A jet pilot flies 100 km north to an airport, then 1400 km east to another airport, then finally 1000 km north to a third airport.
a) What is the total distance covered by the plane?
b) How far is the pilot from the original point of take
(a) 100+1400+1000 = 2500 km
(b) Since he ends up 1100 N and 1400E,
d^2 = 1100^2 + 1400^2
a) To find the total distance covered by the plane, we need to calculate the sum of the distances traveled in each direction. The plane traveled 100 km north, 1400 km east, and finally 1000 km north. Therefore, the total distance covered by the plane is 100 + 1400 + 1000 = 2500 km.
b) To find how far the pilot is from the original point of takeoff, we can use the Pythagorean theorem. The pilot traveled 100 km north and then 1000 km north, resulting in a total northward distance of 100 + 1000 = 1100 km.
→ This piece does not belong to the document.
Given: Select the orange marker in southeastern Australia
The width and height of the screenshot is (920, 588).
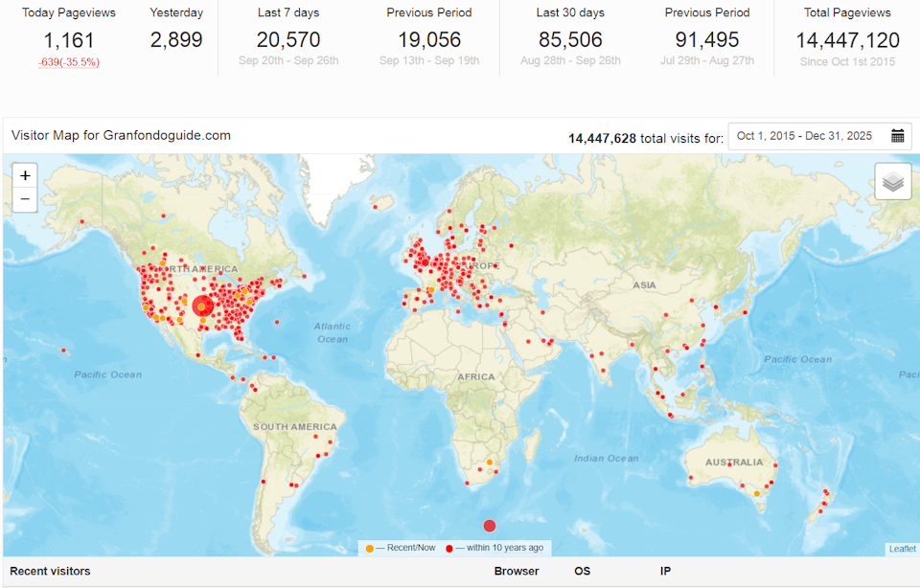Looking at the screenshot, I should [x=757, y=493].
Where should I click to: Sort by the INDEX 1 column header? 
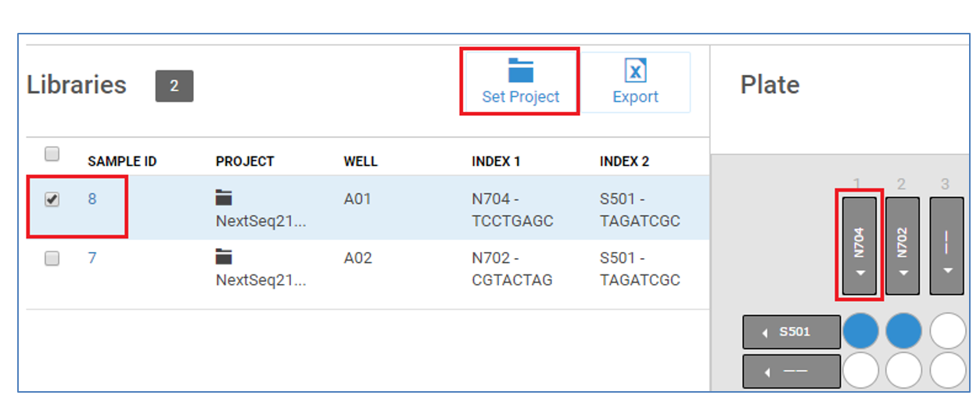[496, 161]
The plane traveled 1400 km east, so we have a right triangle with one leg 1100 km and the other leg 1400 km.
Using the Pythagorean theorem, we can calculate the distance from the original point of takeoff:
Distance = √(1100^2 + 1400^2) = √(1210000 + 1960000) = √3170000 ≈ 1781.86 km
Therefore, the pilot is approximately 1781.86 km from the original point of takeoff.
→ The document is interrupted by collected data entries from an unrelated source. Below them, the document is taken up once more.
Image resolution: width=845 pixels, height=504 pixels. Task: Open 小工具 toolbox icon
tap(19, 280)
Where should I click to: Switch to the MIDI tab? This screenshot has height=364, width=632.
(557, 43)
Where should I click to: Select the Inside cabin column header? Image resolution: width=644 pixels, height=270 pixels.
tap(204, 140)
To find the total distance covered by the plane, we need to calculate the sum of the distances traveled in each direction.
a) Let's calculate the distance covered in each direction:
- Distance traveled north: 100 km
- Distance traveled east: 1400 km
- Distance traveled north again: 1000 km
To find the total distance covered by the plane, we add these distances together:
Total distance = 100 km + 1400 km + 1000 km = 2500 km
Therefore, the total distance covered by the plane is 2500 km.
b) To find how far the pilot is from the original point of takeoff, we need to calculate the straight-line distance between the starting point and the final destination.
Since the pilot flew 100 km north, 1400 km east, and then 1000 km north, we can imagine this as a right-angled triangle, with the legs representing the distances traveled in the north and east directions, and the hypotenuse representing the straight-line distance.
Using the Pythagorean theorem, we can calculate the length of the hypotenuse (c) as follows:
c^2 = a^2 + b^2
Where a and b are the distances traveled in each direction.
Applying this formula, we have:
c^2 = (100 km)^2 + (1400 km)^2
Calculating:
c^2 = 10000 km^2 + 1960000 km^2
c^2 = 1970000 km^2
Taking the square root of both sides, we find:
c = √(1970000 km^2)
c ≈ 1403.56 km
Therefore, the pilot is approximately 1403.56 km from the original point of takeoff.